» **Work request**
In exact form, set down only those lines of the material that run from its first line to the line with "1200x785 pixels.", inclusive.

» **Record excerpts**
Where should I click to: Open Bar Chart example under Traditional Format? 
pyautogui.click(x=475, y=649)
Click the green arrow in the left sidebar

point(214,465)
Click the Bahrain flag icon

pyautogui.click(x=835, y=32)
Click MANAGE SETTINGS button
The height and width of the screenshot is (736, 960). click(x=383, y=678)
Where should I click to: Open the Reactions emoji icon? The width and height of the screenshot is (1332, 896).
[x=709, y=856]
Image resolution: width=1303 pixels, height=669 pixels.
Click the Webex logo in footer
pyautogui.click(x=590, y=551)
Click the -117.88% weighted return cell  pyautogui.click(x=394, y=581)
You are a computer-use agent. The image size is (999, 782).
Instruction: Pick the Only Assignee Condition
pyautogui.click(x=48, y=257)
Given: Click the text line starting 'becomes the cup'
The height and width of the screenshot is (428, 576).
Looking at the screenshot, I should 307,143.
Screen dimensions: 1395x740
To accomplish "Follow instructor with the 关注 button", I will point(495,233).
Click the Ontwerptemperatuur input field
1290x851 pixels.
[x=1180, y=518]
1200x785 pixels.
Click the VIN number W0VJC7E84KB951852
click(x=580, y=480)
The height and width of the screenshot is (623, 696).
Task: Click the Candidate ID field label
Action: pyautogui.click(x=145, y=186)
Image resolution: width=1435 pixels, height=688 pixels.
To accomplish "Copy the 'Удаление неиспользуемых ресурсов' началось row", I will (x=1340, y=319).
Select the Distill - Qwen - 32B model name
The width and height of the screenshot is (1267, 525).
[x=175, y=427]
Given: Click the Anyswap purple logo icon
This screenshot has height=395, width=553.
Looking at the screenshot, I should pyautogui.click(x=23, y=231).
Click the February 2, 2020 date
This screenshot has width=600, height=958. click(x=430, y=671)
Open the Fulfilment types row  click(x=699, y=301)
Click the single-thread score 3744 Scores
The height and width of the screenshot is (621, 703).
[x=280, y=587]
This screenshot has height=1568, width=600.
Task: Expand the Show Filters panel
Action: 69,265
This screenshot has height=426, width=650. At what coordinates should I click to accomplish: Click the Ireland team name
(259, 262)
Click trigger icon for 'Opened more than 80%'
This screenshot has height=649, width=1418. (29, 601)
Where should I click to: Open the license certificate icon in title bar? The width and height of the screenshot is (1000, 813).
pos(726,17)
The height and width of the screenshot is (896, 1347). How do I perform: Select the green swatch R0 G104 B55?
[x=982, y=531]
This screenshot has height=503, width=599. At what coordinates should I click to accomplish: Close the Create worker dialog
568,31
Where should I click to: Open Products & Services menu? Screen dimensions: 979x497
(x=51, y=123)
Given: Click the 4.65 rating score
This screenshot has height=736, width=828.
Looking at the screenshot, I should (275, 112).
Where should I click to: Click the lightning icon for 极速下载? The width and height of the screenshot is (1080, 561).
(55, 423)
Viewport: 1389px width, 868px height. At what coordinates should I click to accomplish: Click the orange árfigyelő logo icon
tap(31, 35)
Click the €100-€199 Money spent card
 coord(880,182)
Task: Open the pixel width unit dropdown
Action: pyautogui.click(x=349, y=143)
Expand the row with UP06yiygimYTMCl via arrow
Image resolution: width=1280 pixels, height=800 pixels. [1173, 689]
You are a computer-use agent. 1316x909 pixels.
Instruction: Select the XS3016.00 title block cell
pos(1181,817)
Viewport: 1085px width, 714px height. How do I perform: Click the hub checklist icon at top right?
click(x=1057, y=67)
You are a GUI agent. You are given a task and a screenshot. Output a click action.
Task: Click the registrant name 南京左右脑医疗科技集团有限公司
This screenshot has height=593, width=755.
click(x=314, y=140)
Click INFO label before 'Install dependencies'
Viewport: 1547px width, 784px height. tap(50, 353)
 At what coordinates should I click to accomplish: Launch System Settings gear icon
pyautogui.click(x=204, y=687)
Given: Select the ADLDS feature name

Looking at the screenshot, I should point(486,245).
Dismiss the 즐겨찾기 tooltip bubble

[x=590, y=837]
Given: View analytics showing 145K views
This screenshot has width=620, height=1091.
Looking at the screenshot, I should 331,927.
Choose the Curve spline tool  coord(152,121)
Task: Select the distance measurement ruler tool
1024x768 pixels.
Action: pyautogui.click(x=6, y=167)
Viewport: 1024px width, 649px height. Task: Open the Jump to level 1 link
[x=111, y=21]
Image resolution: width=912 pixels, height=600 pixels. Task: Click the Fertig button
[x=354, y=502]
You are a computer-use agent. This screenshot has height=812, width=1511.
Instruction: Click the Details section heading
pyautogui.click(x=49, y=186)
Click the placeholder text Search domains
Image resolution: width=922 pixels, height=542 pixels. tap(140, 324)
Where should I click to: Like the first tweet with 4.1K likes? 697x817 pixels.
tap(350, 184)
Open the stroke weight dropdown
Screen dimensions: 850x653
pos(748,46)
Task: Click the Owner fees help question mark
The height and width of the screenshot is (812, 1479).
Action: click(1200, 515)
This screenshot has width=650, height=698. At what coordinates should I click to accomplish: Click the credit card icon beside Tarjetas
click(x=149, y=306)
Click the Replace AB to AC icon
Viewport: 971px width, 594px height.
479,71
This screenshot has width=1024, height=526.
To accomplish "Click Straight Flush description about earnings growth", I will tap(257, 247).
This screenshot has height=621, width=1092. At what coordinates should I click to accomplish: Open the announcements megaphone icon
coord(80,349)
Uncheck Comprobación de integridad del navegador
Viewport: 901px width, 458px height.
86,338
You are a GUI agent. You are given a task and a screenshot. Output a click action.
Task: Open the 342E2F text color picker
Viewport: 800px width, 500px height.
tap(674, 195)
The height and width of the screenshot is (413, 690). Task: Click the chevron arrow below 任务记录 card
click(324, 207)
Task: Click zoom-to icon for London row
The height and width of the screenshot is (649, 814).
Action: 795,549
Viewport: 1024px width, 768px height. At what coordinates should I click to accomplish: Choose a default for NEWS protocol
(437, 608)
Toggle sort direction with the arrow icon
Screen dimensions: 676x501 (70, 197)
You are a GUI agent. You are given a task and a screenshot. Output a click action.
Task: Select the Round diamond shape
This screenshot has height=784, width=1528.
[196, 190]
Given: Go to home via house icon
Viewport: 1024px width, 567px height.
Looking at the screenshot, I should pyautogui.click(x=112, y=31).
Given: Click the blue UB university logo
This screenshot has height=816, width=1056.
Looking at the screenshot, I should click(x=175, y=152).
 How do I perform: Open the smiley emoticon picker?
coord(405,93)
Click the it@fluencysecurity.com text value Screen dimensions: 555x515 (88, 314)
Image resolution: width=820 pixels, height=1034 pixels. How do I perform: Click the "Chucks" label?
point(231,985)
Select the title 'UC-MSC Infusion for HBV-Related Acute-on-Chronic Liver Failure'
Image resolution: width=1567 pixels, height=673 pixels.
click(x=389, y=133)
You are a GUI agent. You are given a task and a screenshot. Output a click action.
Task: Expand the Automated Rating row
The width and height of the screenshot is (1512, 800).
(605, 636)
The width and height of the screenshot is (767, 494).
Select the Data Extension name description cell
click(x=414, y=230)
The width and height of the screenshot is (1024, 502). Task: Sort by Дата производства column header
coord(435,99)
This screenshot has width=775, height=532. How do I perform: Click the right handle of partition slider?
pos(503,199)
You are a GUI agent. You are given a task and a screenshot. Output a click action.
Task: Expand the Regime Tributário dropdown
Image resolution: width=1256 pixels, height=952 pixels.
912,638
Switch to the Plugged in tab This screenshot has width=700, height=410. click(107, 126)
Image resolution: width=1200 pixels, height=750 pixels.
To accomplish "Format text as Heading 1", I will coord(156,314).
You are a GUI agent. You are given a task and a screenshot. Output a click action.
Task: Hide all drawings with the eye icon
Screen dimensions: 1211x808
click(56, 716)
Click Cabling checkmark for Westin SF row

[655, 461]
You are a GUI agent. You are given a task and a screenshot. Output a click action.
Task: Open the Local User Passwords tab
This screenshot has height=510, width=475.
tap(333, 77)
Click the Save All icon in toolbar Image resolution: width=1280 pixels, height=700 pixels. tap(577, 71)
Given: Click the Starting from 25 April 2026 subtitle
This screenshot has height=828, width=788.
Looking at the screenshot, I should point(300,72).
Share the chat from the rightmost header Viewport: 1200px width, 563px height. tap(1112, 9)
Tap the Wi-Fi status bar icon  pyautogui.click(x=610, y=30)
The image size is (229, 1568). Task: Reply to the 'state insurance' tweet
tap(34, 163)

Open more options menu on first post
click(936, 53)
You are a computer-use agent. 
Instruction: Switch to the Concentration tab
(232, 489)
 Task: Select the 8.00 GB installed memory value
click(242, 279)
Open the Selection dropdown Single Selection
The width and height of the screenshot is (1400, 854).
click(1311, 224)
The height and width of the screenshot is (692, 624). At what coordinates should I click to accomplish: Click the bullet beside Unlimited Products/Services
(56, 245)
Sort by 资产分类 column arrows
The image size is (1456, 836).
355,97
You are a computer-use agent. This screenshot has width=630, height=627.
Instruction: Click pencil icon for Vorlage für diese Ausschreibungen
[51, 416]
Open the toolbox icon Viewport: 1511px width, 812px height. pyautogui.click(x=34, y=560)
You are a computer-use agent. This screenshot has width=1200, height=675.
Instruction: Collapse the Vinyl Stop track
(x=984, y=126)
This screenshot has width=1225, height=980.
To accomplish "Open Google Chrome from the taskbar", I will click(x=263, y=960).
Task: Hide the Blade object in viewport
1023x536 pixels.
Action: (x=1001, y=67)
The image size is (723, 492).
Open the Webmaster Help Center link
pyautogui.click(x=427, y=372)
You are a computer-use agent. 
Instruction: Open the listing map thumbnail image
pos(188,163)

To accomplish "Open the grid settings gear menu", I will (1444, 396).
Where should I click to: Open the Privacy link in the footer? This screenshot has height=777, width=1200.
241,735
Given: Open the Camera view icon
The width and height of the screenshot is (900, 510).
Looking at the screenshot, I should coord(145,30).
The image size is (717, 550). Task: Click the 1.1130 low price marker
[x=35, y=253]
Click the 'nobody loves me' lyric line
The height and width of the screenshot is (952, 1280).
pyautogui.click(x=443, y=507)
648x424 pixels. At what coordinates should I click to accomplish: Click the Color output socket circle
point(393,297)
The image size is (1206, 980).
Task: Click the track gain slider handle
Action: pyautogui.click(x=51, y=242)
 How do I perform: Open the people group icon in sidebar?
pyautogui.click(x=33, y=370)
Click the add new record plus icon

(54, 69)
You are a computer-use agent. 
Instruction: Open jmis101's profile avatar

» **Reply**
Where should I click to: Open Bar Chart example under Traditional Format? 
pyautogui.click(x=475, y=649)
Click the green arrow in the left sidebar

point(214,465)
Click the Bahrain flag icon

pyautogui.click(x=835, y=32)
Click MANAGE SETTINGS button
The height and width of the screenshot is (736, 960). click(x=383, y=678)
Where should I click to: Open the Reactions emoji icon? The width and height of the screenshot is (1332, 896).
[x=709, y=856]
Image resolution: width=1303 pixels, height=669 pixels.
Click the Webex logo in footer
pyautogui.click(x=590, y=551)
Click the -117.88% weighted return cell  pyautogui.click(x=394, y=581)
You are a computer-use agent. The image size is (999, 782).
Instruction: Pick the Only Assignee Condition
pyautogui.click(x=48, y=257)
Given: Click the text line starting 'becomes the cup'
The height and width of the screenshot is (428, 576).
Looking at the screenshot, I should 307,143.
Screen dimensions: 1395x740
To accomplish "Follow instructor with the 关注 button", I will point(495,233).
Click the Ontwerptemperatuur input field
1290x851 pixels.
[x=1180, y=518]
1200x785 pixels.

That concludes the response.